Dvorak’s comment spam fix | Comments (0)
Posted in Code on 26th September 2005, 10:23 pm by Stuart
As a regular listener to This Week In Tech I heard on the latest show John C Dvorak’s anti-spam provider Marc Perkel at ctyme.com has come up with a way to prevent comment spam on any site running apache.
I went over to John’s site to get the low down and basically the method uses mod_rewrite to deny anyone trying to access the form if the referrer doesn’t come from the domain of that site. This is a similar trick to one used to show alternative images to anyone visiting the site of someone that has linked directly to images on your site.
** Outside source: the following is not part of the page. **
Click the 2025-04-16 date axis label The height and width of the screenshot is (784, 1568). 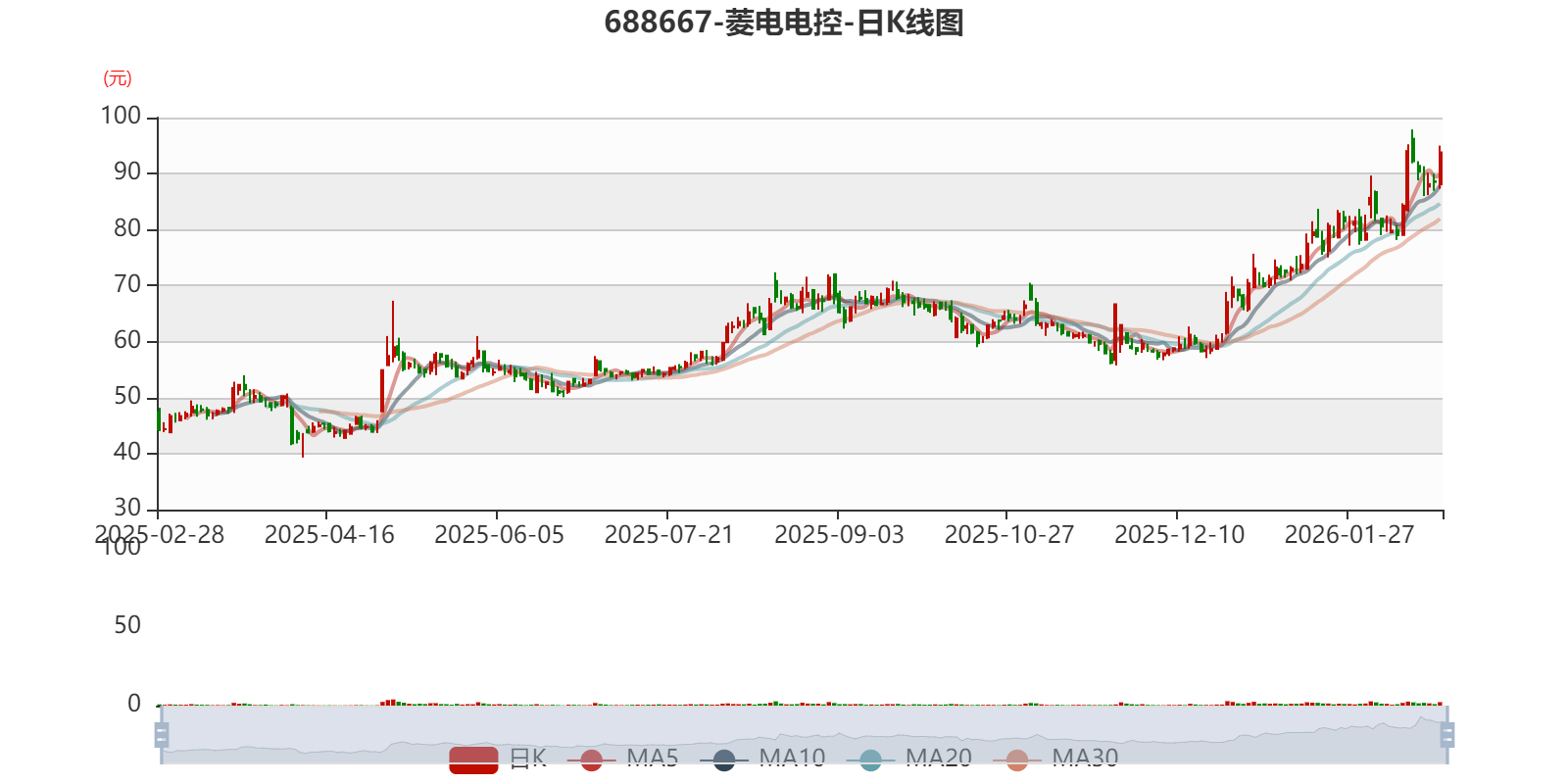coord(329,535)
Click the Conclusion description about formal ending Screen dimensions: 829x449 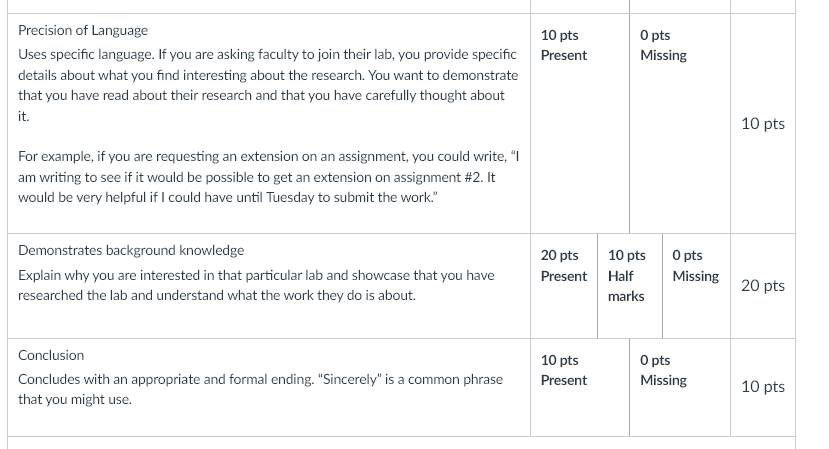click(x=260, y=389)
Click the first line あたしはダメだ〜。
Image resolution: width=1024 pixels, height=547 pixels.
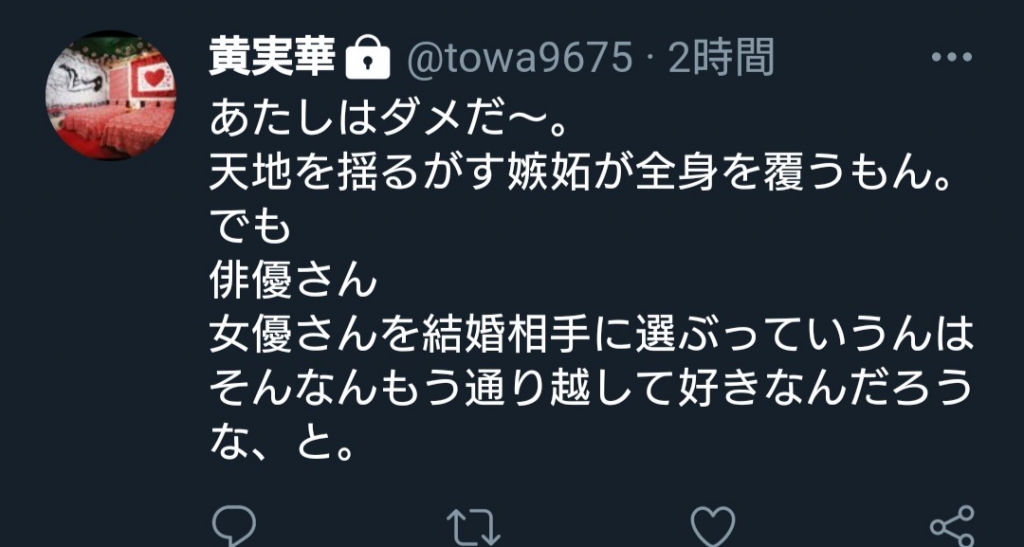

<location /blog/wp-comments-newpost.php>
RewriteEngine On
RewriteCond %{HTTP_REFERER} !^.*dvorak.org/.*
RewriteRule ^.* http://www.ctyme.com/comment-spam.html
</location >
The big flaw with this method is that the HTTP referrer can easily be spoofed on the user-agent therefore rendering this method useless once spammers catch on. A better way is to use a token method. Assuming you are using PHP, to implement this is quite simple. Create a token and then put the token in a hidden field on your form. At the same time you need to put the same token into the $_SESSION array.
<?
$secret = 'magicalspambustingnumpties';
$token = md5(rand(1, 1000).$secret);
$_SESSION['token'] = $token;
?>
<input type="hidden" name="token" value="<?=$token? >" />
On the page that receives the posted form, just check that the posted token field matches the token in the session. Unlike the HTTP referrer method this user-agent cannot interfer with this method. To take this event further you could even add a timeout mechanism to this but on it’s own this should suffice.